Greenblatt acknowledges that NBC’s focus on dense, darker conspiracy thrillers such as “State of Affairs,” “Allegiance,” and the upcoming “Odyssey” has been out of step with the kind of material that viewers appear to be looking for in network dramas. That’s been a big handicap, especially as NBC has banked on an all-drama makeover of its Thursday lineup with the relocation of “The Blacklist” to the 9 p.m. slot as of Feb. 5.
He cites the success of Fox’s “Empire” and ABC’s “How to Get Away with Murder” as evidence that audiences are flocking to lighter material and shows with wilder, social media-buzzworthy storytelling techniques. Those qualities are definitely influencing the network’s development for the coming season.
“We’re seeing that there’s a desire from audiences to be entertained with some form of escapism. They’re looking for brighter shows that are just fun to watch,” Greenblatt told Variety. “We may have erred in shows that are darker and more deeply dramatic concepts when maybe the audience is looking for more escapism and fantasy.”
Greenblatt has high hopes for the Easter Sunday launch of “A.D. The Bible Continues,” which is infused with spiritual themes and an underlying message of hope. Certainly, NBC is praying it will be boosted by a strong turnout for the series among the faith-based demo that connects with producers Mark Burnett and Roma Downey.
In fact, NBC is heightening its focus on family-friendly and faith-themed programming, so much so that it is in the process of recruiting a development executive to work specifically on such material with NBC Entertainment president Jennifer Salke. NBC’s recent deal to develop a series of telepics based on Dolly Parton tunes is part of that initiative.

## [Material provided]
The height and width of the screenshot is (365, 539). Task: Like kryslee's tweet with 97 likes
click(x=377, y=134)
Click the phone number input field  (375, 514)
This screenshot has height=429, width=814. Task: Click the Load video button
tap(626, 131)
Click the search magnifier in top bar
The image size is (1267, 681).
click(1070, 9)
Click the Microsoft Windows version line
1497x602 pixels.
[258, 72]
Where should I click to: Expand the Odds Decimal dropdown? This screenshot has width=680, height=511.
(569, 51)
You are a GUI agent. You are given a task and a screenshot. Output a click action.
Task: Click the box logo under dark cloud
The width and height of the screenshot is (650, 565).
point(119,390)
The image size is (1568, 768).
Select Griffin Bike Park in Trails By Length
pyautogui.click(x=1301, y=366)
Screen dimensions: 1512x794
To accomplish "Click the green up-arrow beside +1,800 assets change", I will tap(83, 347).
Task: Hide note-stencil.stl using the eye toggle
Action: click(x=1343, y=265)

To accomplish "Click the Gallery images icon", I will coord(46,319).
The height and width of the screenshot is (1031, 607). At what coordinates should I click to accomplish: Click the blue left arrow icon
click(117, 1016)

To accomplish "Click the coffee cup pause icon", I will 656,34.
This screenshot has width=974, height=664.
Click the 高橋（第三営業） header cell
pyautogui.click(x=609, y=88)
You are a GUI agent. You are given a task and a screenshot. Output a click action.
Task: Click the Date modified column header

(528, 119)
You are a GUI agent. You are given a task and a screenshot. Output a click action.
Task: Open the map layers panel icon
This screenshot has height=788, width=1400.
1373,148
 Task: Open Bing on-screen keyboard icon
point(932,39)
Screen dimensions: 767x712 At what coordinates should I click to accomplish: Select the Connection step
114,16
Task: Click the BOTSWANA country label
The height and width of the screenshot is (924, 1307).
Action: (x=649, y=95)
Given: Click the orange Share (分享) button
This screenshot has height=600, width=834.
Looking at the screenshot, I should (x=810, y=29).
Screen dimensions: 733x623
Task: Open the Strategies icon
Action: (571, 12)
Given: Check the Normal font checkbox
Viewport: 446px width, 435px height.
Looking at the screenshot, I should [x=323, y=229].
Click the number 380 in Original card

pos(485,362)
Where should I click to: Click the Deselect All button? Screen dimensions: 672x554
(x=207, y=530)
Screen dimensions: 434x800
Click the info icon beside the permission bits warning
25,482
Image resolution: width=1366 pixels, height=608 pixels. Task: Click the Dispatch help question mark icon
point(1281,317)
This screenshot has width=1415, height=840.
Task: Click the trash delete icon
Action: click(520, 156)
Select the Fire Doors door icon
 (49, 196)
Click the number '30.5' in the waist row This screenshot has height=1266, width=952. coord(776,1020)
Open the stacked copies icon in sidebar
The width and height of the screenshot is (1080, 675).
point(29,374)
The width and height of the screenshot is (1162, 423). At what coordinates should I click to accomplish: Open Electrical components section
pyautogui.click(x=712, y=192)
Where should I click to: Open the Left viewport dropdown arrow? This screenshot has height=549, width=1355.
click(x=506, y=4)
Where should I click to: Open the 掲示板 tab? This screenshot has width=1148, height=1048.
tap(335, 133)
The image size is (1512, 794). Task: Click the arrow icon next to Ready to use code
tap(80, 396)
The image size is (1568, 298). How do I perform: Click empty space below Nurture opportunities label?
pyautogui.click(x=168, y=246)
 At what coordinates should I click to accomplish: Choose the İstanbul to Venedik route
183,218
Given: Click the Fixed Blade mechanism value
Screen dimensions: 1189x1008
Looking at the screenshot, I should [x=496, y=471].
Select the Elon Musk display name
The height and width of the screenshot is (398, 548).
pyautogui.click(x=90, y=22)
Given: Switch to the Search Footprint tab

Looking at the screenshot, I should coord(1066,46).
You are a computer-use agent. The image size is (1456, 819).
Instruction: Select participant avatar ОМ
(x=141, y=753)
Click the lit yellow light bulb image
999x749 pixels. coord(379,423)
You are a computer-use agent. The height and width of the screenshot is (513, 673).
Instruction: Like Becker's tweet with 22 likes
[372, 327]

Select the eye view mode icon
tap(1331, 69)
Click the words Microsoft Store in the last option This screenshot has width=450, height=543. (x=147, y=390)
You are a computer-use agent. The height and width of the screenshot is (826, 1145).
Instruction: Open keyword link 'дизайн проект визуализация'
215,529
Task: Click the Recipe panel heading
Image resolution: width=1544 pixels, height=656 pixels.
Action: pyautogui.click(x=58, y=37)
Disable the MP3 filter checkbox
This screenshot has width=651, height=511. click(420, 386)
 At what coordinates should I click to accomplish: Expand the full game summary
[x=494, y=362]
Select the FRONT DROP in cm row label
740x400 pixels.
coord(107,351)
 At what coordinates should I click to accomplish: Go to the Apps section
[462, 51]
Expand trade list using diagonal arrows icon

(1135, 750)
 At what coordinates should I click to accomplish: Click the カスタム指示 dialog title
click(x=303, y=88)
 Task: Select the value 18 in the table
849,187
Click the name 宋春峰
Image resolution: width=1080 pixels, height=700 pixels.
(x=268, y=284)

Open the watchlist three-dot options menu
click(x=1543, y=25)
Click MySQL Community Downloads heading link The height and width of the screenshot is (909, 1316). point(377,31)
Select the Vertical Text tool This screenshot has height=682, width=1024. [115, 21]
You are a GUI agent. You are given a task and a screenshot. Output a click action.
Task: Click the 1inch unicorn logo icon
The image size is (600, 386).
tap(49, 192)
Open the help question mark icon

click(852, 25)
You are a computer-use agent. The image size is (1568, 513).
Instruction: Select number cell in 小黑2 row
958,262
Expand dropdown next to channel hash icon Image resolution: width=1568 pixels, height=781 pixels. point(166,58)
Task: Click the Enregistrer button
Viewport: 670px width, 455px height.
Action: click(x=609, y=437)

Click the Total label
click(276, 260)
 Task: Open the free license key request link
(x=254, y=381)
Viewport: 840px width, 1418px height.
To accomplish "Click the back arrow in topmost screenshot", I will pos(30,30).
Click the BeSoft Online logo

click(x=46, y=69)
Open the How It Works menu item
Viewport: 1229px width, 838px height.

## [Required actions]
[A] Return the part of the NBC programming article from "Greenblatt has high" up to and including "of that initiative.".
[B] Write the next part of the article on NBC's programming, picking up after its last sentence.
The records have no connection to the article on NBC's programming.

## [Expected responses]
[A]
Greenblatt has high hopes for the Easter Sunday launch of “A.D. The Bible Continues,” which is infused with spiritual themes and an underlying message of hope. Certainly, NBC is praying it will be boosted by a strong turnout for the series among the faith-based demo that connects with producers Mark Burnett and Roma Downey.
In fact, NBC is heightening its focus on family-friendly and faith-themed programming, so much so that it is in the process of recruiting a development executive to work specifically on such material with NBC Entertainment president Jennifer Salke. NBC’s recent deal to develop a series of telepics based on Dolly Parton tunes is part of that initiative.

[B]
“I think that’s an audience that is very under-served. There are things we can do in this area of family and spirituality that we can really get some attention with,” he said.
In a wide-ranging Q&A, Greenblatt discussed the possibility of more changes on Thursday night, the marketing of “A.D.,” a renewed interest in fielding multi-camera sitcoms and other big swings in development.
Variety: The Thursday drama lineup has been an uphill climb so far. Will you make any changes on the night?
Greenblatt: We’re still in the early days of the move of “Blacklist.” We’ve significantly improved things on Thursday at 9 p.m. While “Blacklist” has taken a bit of a hit, we’re heartened by what we’re seeing in the 3- and 7-day delayed viewing numbers. There’s work to be done at 8 and 10. I’m very happy with the critical acclaim and the quality of “The Slap.” I’m not going to regret doing something that is really high quality, but I am disappointed in the rating not being higher. It’s a more contemplative kind of show than some of the things getting a bigger audience. “Allegiance” is another show we’re inordinately proud of. We’re going to look at all of this without making knee-jerk reactions. But we won’t be foolish. If we don’t think we’re getting the right results in the next couple of weeks, we’ll make changes.
Would you consider moving “Blacklist” back to Monday?
Greenblatt: We’re going to be very focused on Thursday in the next few weeks. It’s not inconceivable that we’d make changes on a bigger level with “Blacklist” if we felt like it was really engaged. But we want to be thoughtful, not over-reactive.
Regarding your dramas, do you think it was a case of conspiracy overload — not just on NBC but with the prevalence of such shows in general?
Greenblatt: I think “The Blacklist” works because at the center is a larger-than-life character and a relationship that is really fun to watch. We may not have found that chemistry in some of these other shows. We spend a lot of time thinking about that sort of thing … I think creatively our shows have been really good, but we need to somehow put them across to the audience is a bigger way. I think we have a real shot with “A.D.” and “Odyssey.” “A.D” is heavy and dramatic, but I think it will tap into something that’s missing out there in that it speaks directly to issues of religion, faith and spirituality.
Have you done much outreach to faith communities on “A.D.”?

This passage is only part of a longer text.